━━ TEXT SECTION ━━
When my wife wants to mess with me, she talks about starting a daycare in our house. She thinks it’s funny. Yuk yuk, what a card. Everyone slap your knees.

As for me, I think it’s pretty funny that I am now editing a book on parenting.

The authors made a good choice in the sense that I’m completely unequipped to debate their parenting concepts. Life has taught me that ‘bad mommy’ is this enormous bugaboo for mothers. They’ll come to blows with the one who even implies Bad Mommy. They’ll yowl that they are Good Mommies, even if their junior Satans are out-of-control unbearable (not just to me, but to normal people). They’ll follow obsessive, fearful childcare regimes in order to avoid even a hint of Bad Mommy. Not that they don’t also do much out of pure maternal love, of course; surely so. I’m not saying that Bad Mommy drives all their decisions. I am saying that in many cases, I smell fear as an additional motivator.

Bad Mommy is even a pack behavior. I used to write for a product review site called Epinions. At Epinions, there was a clique I called the Mommy Platoon. The Mommy Platoon could give you 1000 words on a diaper pail without giggling. Sippy cups were serious business. They kept offsite message boards dedicated to gang-rating reviews they deemed to take parenting insufficiently seriously. They said appalling things to people in comments. Singly, they were cravens, but with the company of a cult of mutual reassurance, they found a form of gangster courage. One of their most devastating bullying weapons was Bad Mommy, used without remorse to bring other women to tears, simply for seeing parenting differently. A number of us, with goodwill and empathy, wrote reviews that made light of parenting and its issues and products, honestly hoping to bring the readership (including the Mommy Platoon) a few good laughs. Laugh about parenting? That was as popular with the Mommy Platoon as bomb jokes are with airport security. I think a majority of the mothers at the site despised the Mommy Platoon.  In the end, a key factor driving many of us away from Epinions was this Mommy Platoon, which evidently never learned the lesson mentioned above about gratuitous cruelty. One lesson I took away from that experience was just how dramatically Bad Mommy will influence a mother’s actions and outlook. I feel for them. I’d hate to have that hanging over me.

Bad Mommy is probably a positive thing in at least one sense. Motherhood is exhausting and endless, and it doesn’t have very many breaks. Perhaps when parenting needs doing in spite of how she feels, at times, Bad Mommy is the lash that drives her onward to do what is needed in spite of her being her own person with her own pains, emotions, desires, and so on. I’m glad I don’t know for sure. I wouldn’t want her job. I could in no way do it, and I marvel that she can.
━━━
━━ DATA SECTION ━━
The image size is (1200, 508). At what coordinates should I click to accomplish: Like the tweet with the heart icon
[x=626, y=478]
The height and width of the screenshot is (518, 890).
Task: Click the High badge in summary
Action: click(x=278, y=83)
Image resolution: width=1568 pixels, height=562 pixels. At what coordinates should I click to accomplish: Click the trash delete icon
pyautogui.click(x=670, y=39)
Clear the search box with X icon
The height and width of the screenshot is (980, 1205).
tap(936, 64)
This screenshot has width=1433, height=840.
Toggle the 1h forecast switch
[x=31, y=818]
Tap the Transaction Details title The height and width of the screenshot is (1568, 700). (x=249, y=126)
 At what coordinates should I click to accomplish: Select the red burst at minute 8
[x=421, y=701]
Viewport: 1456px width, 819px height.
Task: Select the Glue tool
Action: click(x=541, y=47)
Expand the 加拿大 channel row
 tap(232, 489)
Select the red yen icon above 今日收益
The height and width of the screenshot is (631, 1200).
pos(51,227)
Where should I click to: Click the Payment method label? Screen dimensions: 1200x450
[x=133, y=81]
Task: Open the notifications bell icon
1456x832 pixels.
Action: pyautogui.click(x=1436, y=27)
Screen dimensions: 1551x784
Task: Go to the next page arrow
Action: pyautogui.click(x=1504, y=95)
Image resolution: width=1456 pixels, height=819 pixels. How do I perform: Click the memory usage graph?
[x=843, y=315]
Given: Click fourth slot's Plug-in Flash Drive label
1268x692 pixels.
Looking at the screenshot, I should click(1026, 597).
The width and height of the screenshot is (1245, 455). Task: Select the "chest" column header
━━━
● SET PROBLEM 1
According to the Bad Mommy essay, what was the product review site the writer used to write for?
● SET PROBLEM 2
Reproduce the Bad Mommy essay starting with "Bad Mommy is probably" and going on through "that she can.", substituting "tiring" for "exhausting".
Rely on the Bad Mommy essay alone here.

● WRITTEN RESPONSE 1
Epinions.

● WRITTEN RESPONSE 2
Bad Mommy is probably a positive thing in at least one sense. Motherhood is tiring and endless, and it doesn’t have very many breaks. Perhaps when parenting needs doing in spite of how she feels, at times, Bad Mommy is the lash that drives her onward to do what is needed in spite of her being her own person with her own pains, emotions, desires, and so on. I’m glad I don’t know for sure. I wouldn’t want her job. I could in no way do it, and I marvel that she can.